Mr. Carroll did not write a guidebook for this one, so I suppose from here on in, I shoot without a script. [I’m sorry for that; littlest brother arrived home on RISD spring break far more musical theatre savvy than I remembered him, and the effect lingers. Hi, Adam.]

Like Alice, and really all reckless, scrappy fairy-tale girls, I triumphed over the Queen and climbed my way out of Wonderland. For a moment thereafter, I napped, and when I awoke, I found myself in unfamiliar territory. The flowers were no longer teaching me lessons, colorful characters were no longer stopping by for tea parties, and even the caterpillar had stopped asking me to self-define. Wonderland was over.

In the final weeks of the store, you all asked me the same question: what next? I took it as a compliment and joked my way through the laundry list of tasks that go into closing a store. The truth that my valid list masked was that I didn’t have an answer. I knew I wanted to go west, closer to my family, but that’s as far as the plan extended. I remained fixated on the list at hand, as I often do, and continued to work, hoping that somewhere along the way another white rabbit would emerge and lead me to my next adventure.

And he did.

Tweed is one of my favorite places in Nashville. This should speak volumes about Maggie, its owner, because Tweed is a baby store, and I have no babies in my immediate life. The last time I went into Tweed (but I refused to tell Maggie that it was the last time, because I had already cried too many times in her own little wonderland), I spotted this bunny. As we all know, I’m a sucker for branding, so I obviously needed him. Plus, I knew that my flight home was looming, and, truth be told, sometimes the xanax just lacks that personal touch. I needed a buddy. So, I bought a bunny.

Tweed Bunny, as I’m now calling him, has not left my purse (the J.Crew Tillary bucket bag, sold out in neon yellow, btw). As the first step in our journey, he took me to L.A. (ok, my brother Danny did most of the driving), where we plan to make a new home for ourselves when the time is right (Did I say time? I meant  money.). We’re home in Phoenix now, but we’re ready to get back to bouncing.

....

> [YOUR OBJECTIVE] Please extend the blog post about closing the store, picking up after its last sentence. The listing after this point has nothing to do with the blog post about closing the store.

> [PROVIDED INFORMATION]
....

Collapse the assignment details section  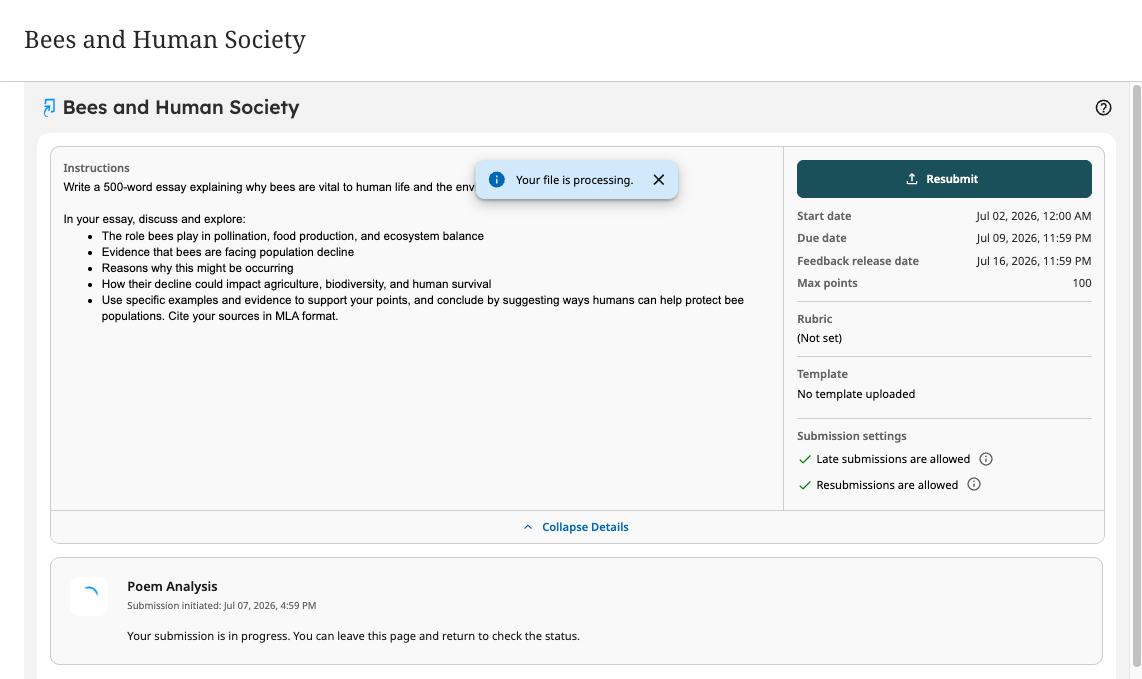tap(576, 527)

....

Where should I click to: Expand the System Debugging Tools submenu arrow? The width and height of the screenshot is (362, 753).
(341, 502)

....

> [SOLVED EXERCISE]
Now, although I cannot fully answer your question about what is next, I know that it involves telling my story, and crawling out from my post-rabbit-hole nap to begin writing to you in the middle of the night is the obvious move. But that doesn’t mean, dear fans of the wonderland formerly known as two elle, that I intend to leave you alone at the tea party. I’m hoping to take you with me, because my first lesson in life after wonderland is that we all need a little help along the way. When I stumbled into Tweed, I needed someone to tell me that there would be another wonderland in my future, that there would be a light at the end of battling the Queen, that my storybook would have another chapter, and that, most importantly, my story was worth telling. Maggie delivered. And with her hug and well-wishes, she deposited a new friend in my bag of tricks, a friend who will keep me company when threatened (aka, airports) and keep me bouncing on when I feel like stopping.

However, while Tweed Bunny is lovely at holding my hand, he’s really quite terrible with establishing connections or picking up a bill, so here’s what: I’m hoping that you, dear friends, will send me any words of encouragmentment or advice and that if you know of anyone who would pay me to tell my story (or act it out, or sing it, or build it, or style it, or style them, or….), then you will kindly send them my way (rachel@twoelle.com). Our stories are now intertwined, so join me (and Tweed Bunny) as I begin the task of telling the tale of what happened behind that magical curtain we once called home.

And here is where the telling begins. Tweed Bunny has brought me home. I don’t know where the new home will be, but for now, he got me on a plane and took me to where it all began. So, here, as I have so many times before, in the warmth of sunshine and Mexican tile, I begin to tell the story. But, most importantly, I begin again.